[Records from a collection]
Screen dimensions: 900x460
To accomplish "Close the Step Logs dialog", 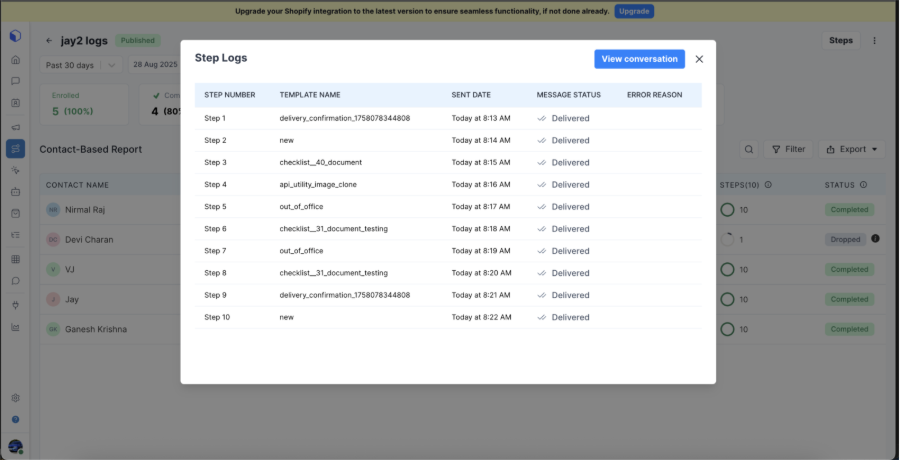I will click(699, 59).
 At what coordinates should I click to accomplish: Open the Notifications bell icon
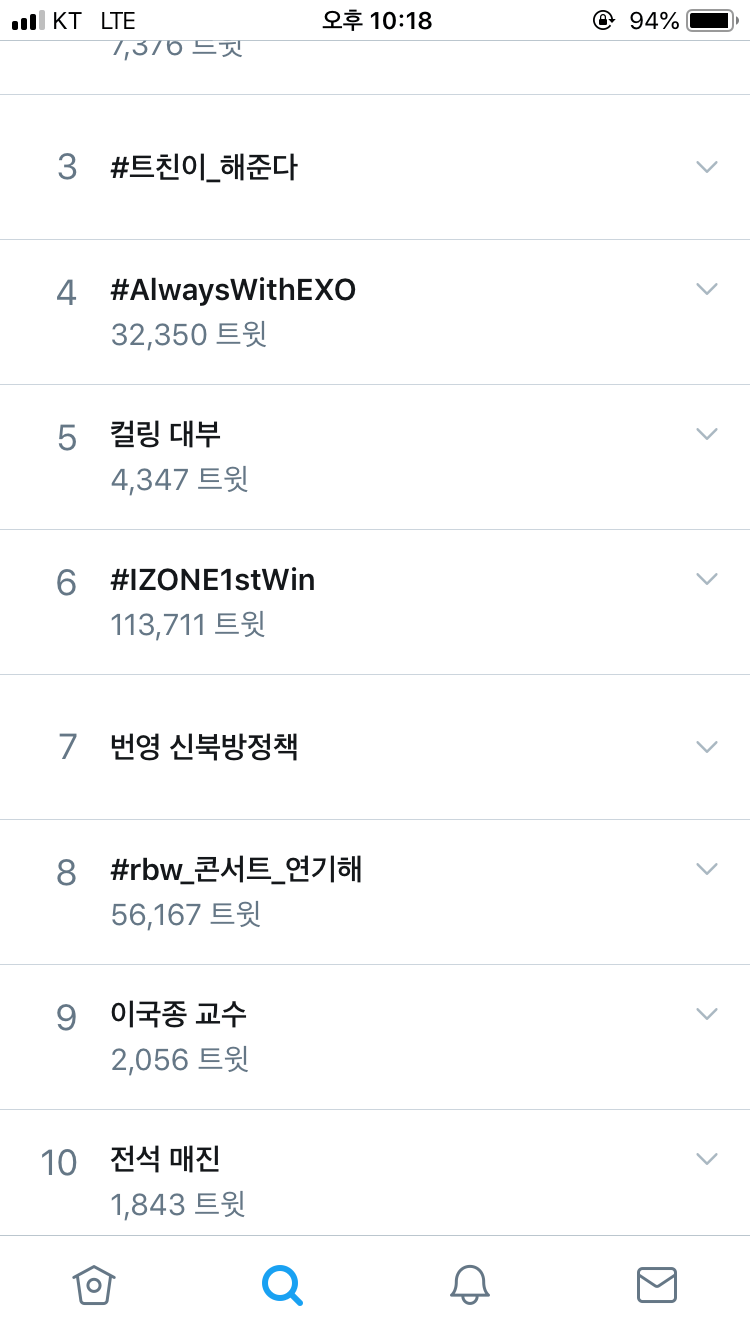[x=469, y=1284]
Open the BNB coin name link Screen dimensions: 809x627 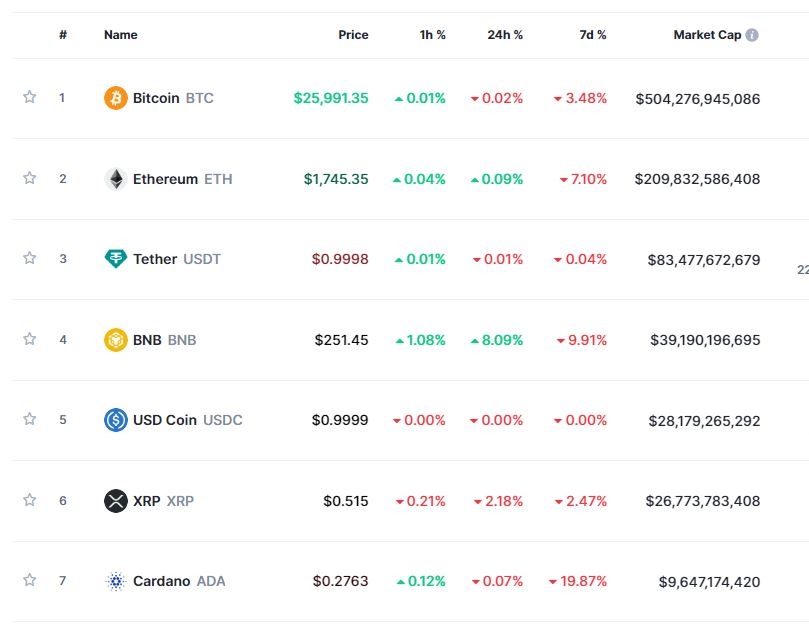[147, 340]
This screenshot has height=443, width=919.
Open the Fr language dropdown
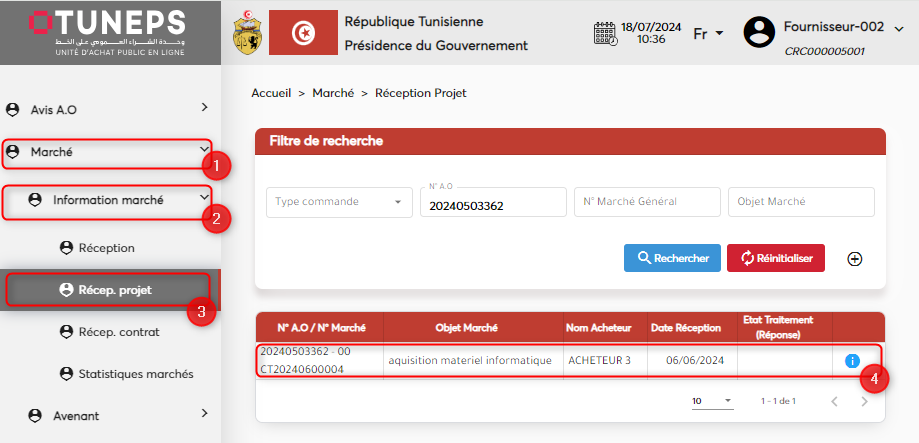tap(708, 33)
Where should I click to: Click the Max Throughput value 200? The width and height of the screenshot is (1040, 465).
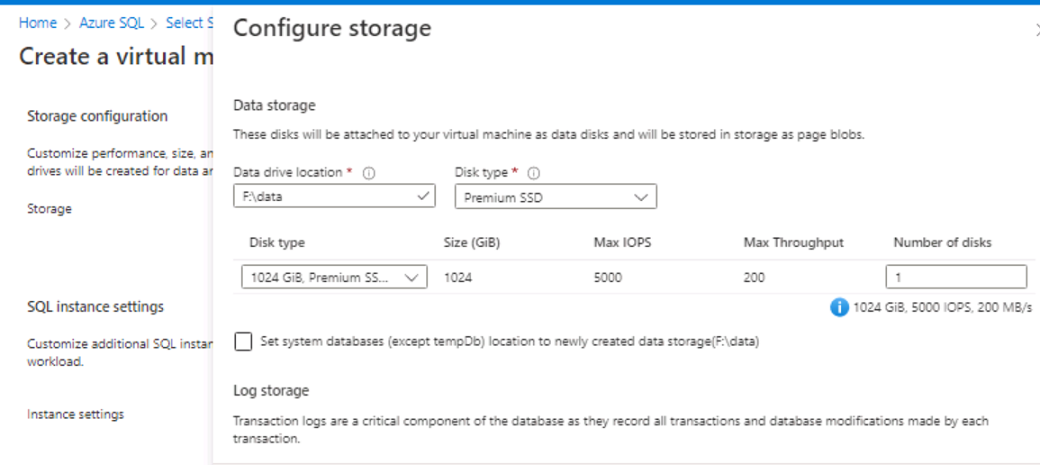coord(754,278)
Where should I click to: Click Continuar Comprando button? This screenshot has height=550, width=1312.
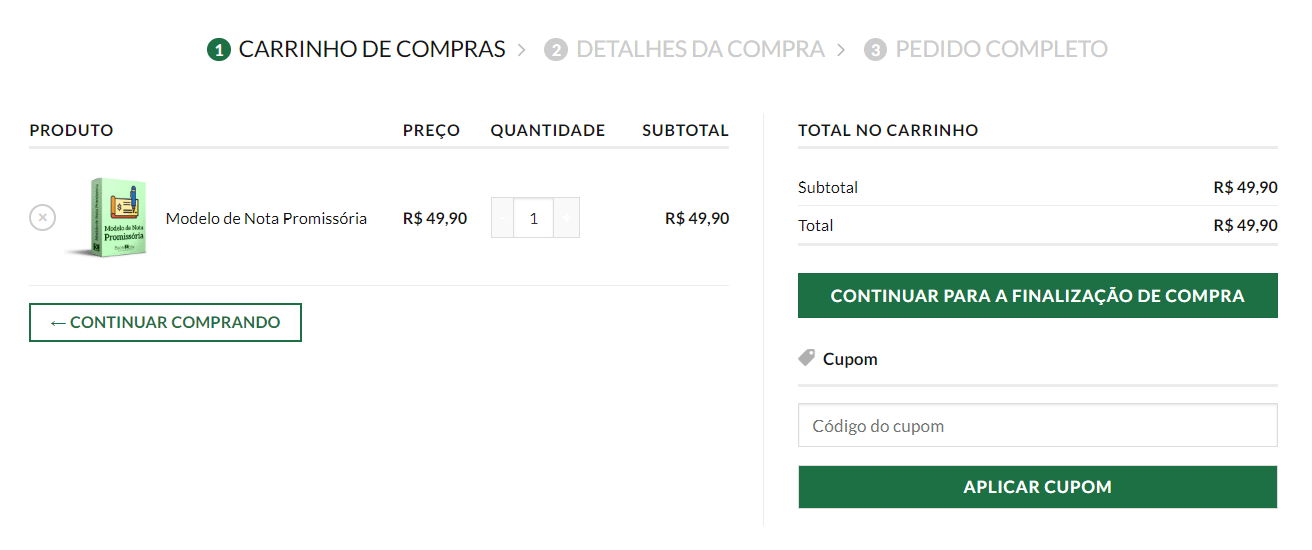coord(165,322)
---
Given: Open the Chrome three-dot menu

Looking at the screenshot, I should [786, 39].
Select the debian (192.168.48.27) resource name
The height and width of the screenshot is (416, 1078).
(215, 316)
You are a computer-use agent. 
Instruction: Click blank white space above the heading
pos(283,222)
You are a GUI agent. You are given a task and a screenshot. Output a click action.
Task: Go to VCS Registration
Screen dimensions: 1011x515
* * *
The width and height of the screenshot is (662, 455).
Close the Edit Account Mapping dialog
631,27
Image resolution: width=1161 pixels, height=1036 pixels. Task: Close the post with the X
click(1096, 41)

Try it -> Return, from the data, each line that has the word "agent" in it.

Result for this task ->
You are a computer-use agent. 
You are a GUI agent. You are given a task and a screenshot. Output a click action.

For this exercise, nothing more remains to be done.